- [Text segment]
What I meant is that maybe SIGTERM should be read as "stop working, don't worry to update statistics, check ringubffer files, etc, because I want you to exit immediately... that is, close things and do ExitProcess-"; the difference with TerminateProcess would basically be the possibility for the process to enforce consistence on open files, etc. if needed. Anyway, I don't think that is too different from what it does now.

> 
> > I'm thinking on using events -which I suppose would translate to
> > signals in unix-
>Not exactly.  Signals are delivered asynchronously; they're sort of like 
>interrupts.  Events don't, as far as I know, cause a process to stop 
>whatever it's doing and call some procedure.
> > to be able to pause a capture, and to restart it -i.e.
> > to use a new temporary file- without killing and respawning 
> the child
> > process, which takes quite long;
> 
> If the main loop of the capture process were blocked in a 
> MsgWaitForMultipleEvents() call, waiting for one of
> 
> 	user input;
> 
> 	packets arriving from the capture device;
> 
> 	an event;
> 
> the event could break the process out of the capture loop.
> 
> That's now how the *current* main loop works, however - and I think 
> versions of WinPcap prior to 3.0 had a bug where the call to get the 
> handle for the event on which to wait for packets to arrive didn't 
> return a valid handle on NT/2000/etc., so that technique couldn't be 
> used there.  (I haven't tested 3.0 to see whether it's fixed 
> - I think I 
> might have tried it with one of the betas, where it worked.)
> 
> Windows/WinPcap happens to be one of the platforms on which the 
> libpcap/WinPcap timeout timer exists, and starts when the 
> read call is 
> made, rather than either not being implemented at all or being 
> implemented but starting when the first packet arrives ("implemented" 
> means "implemented by the underlying packet capture mechanism" rather 
> than "implemented by libpcap' - libpcap just passes the 
> semantics of the 
> underlying packet capture mechanism's timer, if any, up to 
> its caller).

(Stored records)
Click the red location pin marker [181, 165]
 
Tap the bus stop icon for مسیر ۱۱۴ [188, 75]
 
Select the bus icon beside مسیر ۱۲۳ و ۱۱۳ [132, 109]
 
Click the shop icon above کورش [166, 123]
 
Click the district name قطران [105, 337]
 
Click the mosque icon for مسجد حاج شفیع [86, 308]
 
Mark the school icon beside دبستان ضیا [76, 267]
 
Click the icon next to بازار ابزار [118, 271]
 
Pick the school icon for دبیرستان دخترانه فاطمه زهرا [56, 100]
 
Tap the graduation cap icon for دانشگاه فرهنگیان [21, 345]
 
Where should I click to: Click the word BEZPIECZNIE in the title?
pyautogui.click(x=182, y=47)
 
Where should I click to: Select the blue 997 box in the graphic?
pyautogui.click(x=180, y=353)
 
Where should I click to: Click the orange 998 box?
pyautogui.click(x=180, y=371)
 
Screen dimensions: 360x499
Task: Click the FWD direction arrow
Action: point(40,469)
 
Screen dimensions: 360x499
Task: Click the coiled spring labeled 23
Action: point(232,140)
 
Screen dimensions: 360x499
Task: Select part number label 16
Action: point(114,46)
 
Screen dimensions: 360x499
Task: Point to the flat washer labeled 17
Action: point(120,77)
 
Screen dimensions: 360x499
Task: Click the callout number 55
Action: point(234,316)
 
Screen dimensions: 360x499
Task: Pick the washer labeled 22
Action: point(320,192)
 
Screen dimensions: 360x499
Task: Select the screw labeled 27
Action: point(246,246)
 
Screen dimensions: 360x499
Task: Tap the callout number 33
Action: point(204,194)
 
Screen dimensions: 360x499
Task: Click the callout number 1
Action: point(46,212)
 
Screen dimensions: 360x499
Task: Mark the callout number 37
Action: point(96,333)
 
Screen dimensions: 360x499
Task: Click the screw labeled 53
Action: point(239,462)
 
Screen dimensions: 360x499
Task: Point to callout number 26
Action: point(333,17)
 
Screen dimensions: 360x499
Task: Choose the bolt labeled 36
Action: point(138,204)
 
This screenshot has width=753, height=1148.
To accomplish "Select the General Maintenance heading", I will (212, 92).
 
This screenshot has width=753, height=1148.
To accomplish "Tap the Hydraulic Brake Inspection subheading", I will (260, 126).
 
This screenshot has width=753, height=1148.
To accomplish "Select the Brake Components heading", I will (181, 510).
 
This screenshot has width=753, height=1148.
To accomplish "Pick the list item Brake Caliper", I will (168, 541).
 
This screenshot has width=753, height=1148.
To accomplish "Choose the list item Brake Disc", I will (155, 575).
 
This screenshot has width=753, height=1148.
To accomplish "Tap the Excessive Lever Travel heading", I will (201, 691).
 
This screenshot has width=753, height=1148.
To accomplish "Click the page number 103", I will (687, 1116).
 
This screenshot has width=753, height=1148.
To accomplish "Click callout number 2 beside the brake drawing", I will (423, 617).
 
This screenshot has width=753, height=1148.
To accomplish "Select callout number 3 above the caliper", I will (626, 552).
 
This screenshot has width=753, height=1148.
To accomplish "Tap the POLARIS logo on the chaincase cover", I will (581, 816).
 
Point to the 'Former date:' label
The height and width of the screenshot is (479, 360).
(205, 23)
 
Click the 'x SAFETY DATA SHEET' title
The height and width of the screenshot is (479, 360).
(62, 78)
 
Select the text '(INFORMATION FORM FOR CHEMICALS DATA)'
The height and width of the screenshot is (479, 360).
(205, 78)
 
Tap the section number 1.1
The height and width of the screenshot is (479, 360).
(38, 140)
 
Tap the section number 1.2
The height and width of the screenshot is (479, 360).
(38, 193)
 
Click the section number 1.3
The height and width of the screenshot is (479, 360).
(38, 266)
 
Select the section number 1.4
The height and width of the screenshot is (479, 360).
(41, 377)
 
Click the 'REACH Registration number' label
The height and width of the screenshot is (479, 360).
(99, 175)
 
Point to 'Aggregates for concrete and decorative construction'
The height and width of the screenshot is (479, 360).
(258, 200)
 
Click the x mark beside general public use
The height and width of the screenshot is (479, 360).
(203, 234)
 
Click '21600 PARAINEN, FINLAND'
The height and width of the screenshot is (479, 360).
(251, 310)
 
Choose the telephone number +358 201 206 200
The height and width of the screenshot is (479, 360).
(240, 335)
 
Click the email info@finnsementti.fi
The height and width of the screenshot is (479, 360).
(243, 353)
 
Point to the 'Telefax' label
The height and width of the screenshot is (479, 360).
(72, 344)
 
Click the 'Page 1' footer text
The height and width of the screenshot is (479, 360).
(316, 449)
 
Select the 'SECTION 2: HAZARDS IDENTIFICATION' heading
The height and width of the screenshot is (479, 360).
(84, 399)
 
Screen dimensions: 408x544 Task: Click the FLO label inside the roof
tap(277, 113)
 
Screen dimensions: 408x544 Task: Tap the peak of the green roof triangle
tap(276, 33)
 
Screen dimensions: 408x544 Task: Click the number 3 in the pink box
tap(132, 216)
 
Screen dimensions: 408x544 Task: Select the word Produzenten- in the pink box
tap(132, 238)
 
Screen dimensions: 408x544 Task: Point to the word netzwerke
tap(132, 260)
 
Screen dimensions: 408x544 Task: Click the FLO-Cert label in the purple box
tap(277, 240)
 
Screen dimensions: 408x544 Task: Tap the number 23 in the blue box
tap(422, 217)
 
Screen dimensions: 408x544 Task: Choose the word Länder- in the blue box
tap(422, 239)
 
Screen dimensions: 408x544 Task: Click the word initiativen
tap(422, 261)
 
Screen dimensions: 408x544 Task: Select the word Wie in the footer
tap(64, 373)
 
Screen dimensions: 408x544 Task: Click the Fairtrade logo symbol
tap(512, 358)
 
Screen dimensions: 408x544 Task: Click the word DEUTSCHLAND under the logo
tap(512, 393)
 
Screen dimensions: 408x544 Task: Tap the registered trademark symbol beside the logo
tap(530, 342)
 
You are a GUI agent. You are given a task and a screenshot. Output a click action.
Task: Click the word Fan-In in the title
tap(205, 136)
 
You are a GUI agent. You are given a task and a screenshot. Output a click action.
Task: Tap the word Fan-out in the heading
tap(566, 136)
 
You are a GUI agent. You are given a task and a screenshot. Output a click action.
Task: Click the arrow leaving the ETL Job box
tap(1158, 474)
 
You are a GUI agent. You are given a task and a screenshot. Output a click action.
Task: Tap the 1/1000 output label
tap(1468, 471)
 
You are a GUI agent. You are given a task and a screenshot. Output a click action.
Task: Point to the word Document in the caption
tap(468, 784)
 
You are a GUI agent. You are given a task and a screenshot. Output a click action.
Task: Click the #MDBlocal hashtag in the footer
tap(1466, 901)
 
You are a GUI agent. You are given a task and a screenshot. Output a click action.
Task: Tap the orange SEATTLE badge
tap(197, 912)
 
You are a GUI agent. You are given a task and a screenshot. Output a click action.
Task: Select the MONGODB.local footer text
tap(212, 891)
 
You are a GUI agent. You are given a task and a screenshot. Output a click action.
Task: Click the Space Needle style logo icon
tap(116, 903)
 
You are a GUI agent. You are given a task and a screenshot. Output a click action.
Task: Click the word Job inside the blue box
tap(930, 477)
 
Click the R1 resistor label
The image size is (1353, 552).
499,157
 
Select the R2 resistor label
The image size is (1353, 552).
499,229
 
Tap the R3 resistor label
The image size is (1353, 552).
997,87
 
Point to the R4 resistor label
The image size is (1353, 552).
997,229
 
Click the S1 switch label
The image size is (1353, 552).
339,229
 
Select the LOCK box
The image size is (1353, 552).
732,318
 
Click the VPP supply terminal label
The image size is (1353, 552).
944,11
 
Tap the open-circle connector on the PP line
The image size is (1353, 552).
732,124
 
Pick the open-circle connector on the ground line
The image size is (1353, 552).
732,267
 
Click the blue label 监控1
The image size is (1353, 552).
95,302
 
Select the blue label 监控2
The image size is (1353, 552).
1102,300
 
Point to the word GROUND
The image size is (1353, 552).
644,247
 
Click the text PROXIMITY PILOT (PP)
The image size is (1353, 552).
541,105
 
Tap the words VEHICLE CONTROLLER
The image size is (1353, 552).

- [Tasks for this exercise]
1. Transcribe the signals-and-events message word for word, everything from "What I meant" down to "it does now.".
2. Write the next part of the signals-and-events message, picking up right after its final sentence.
The data plays no part here.

- [Replies]
1.
What I meant is that maybe SIGTERM should be read as "stop working, don't worry to update statistics, check ringubffer files, etc, because I want you to exit immediately... that is, close things and do ExitProcess-"; the difference with TerminateProcess would basically be the possibility for the process to enforce consistence on open files, etc. if needed. Anyway, I don't think that is too different from what it does now.

2.
> 
> This means that the main loop *can* poll an event, although 
> it doesn't 
> respond immediately to the event firing - the recognition of 
> the event 
> is delayed until the timer expires (which is probably at most 
> 1 second 
> or so, so, in practice, it's acceptable).
> 

So, if I understant it correctly, it should be possible to

 - in Windows, use events that are read because the timeout in WinPcap works
 - in anything else, use signals because they would take the process out of the capture -what happens when the signal handler? does the process continue after the select?

That is, if the bug in WinPcap is corrected, the loop would wait for events for user input, parent events or captured packets; if it is not, it would wait for events for user input or parent events, and run select periodically for captured packets.

> > however, I have been reading the thread
> > on security where the possibility of changing the capturer into a
> > smaller priviledged process has been commented, and this 

(cut text)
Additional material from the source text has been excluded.